Task to complete: Every line from the one with "Task: Expand the All Sets dropdown" through the end of the entries below must be retyped exactly, and only those lines. The pictures are not part of the copy.

Dataset entries section start

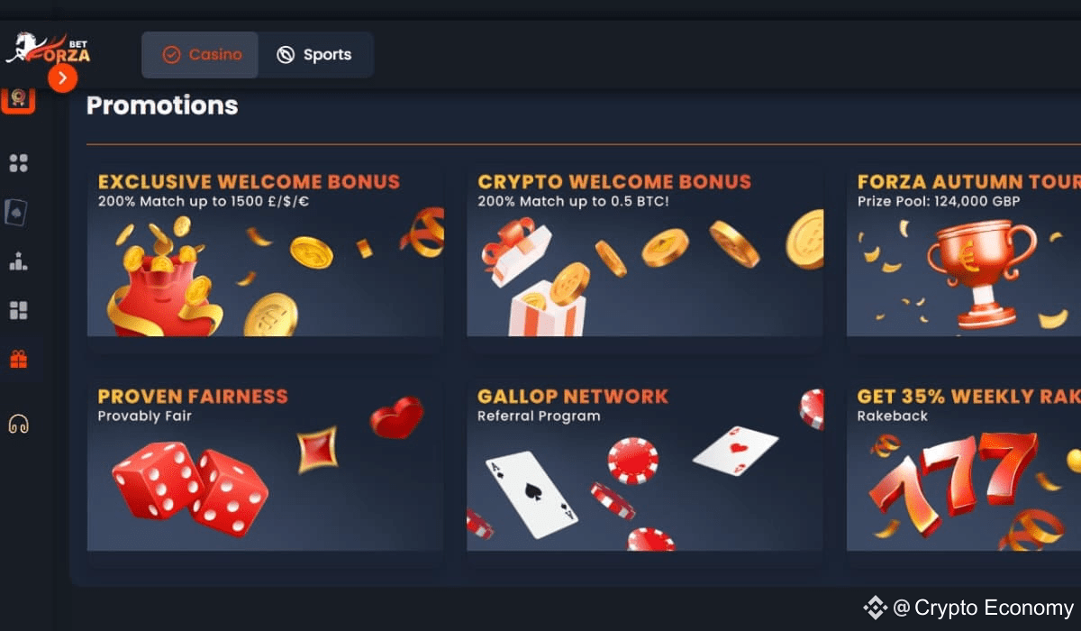The height and width of the screenshot is (631, 1081).
Task: Open the Crypto Welcome Bonus card
Action: coord(645,252)
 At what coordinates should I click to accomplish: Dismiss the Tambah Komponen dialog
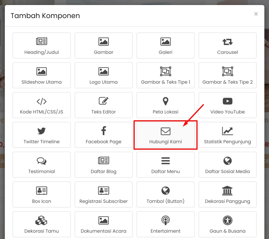pyautogui.click(x=256, y=14)
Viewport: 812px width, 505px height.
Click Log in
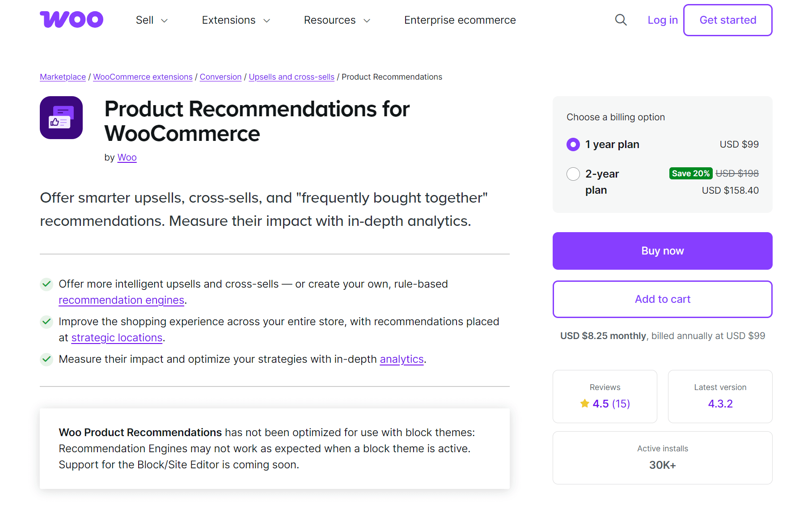662,20
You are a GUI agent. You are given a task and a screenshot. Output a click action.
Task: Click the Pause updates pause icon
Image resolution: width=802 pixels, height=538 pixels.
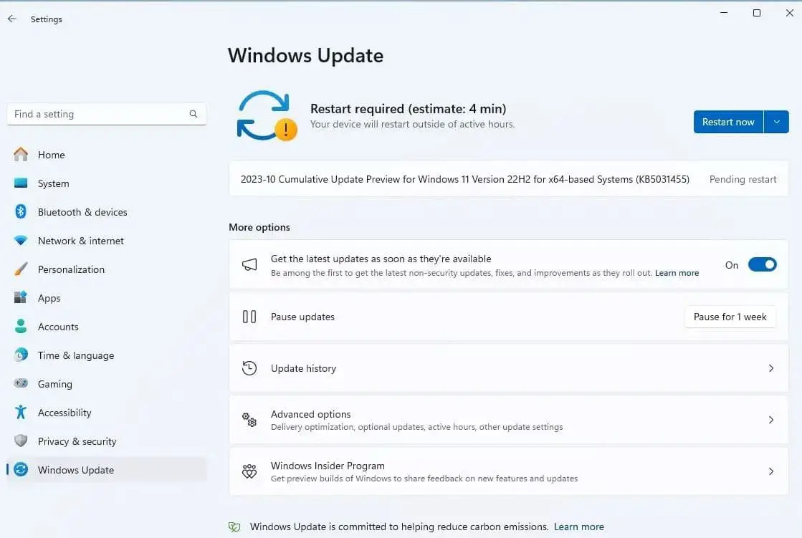pyautogui.click(x=249, y=317)
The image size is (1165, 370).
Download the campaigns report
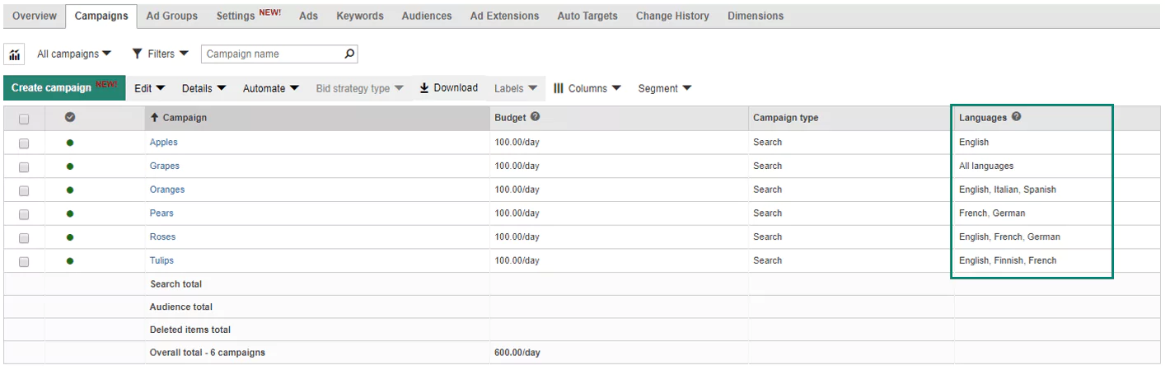[448, 88]
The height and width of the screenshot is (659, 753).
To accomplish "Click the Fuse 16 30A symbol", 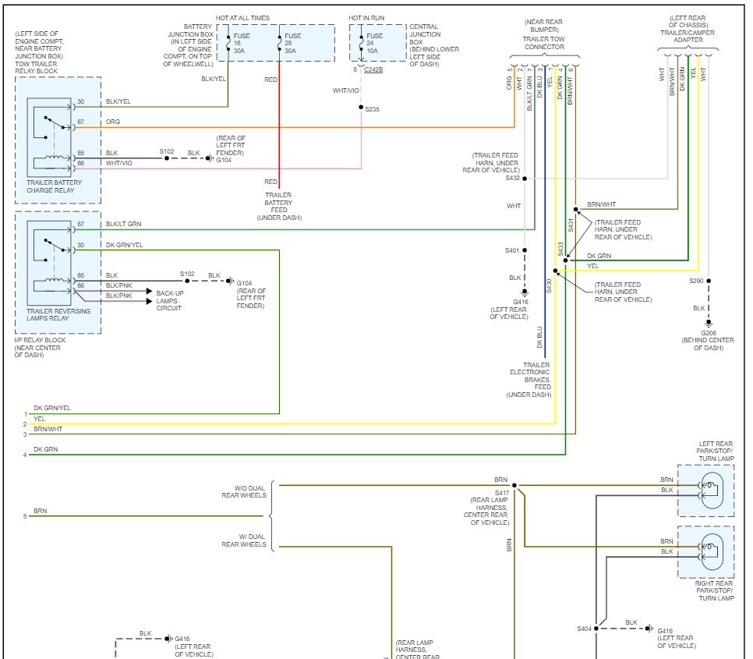I will [x=228, y=43].
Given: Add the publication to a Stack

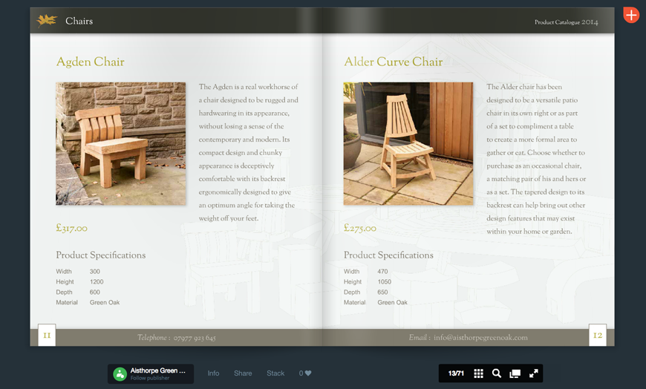Looking at the screenshot, I should [x=275, y=373].
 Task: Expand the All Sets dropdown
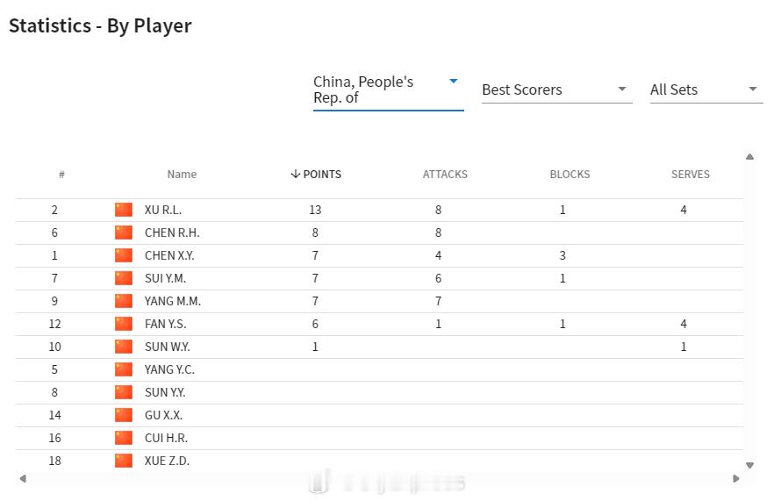(x=706, y=89)
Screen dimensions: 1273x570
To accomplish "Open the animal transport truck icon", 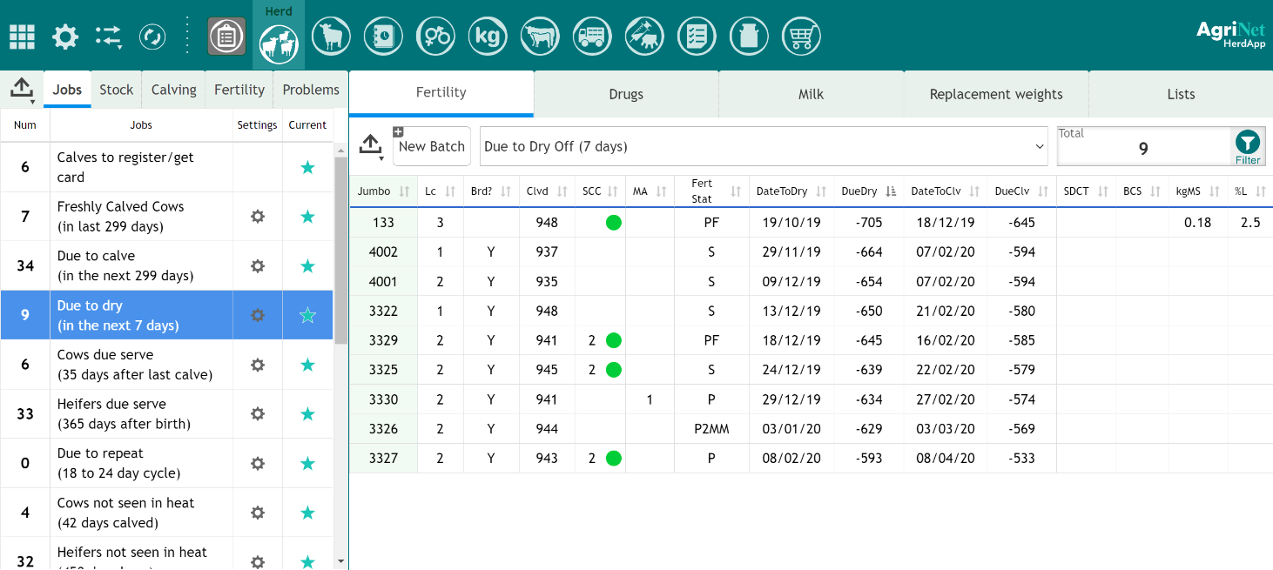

Dataset entries section end

Output below:
 Task: Expand the All Sets dropdown
(x=706, y=89)
Screen dimensions: 1273x570
To accomplish "Open the animal transport truck icon", 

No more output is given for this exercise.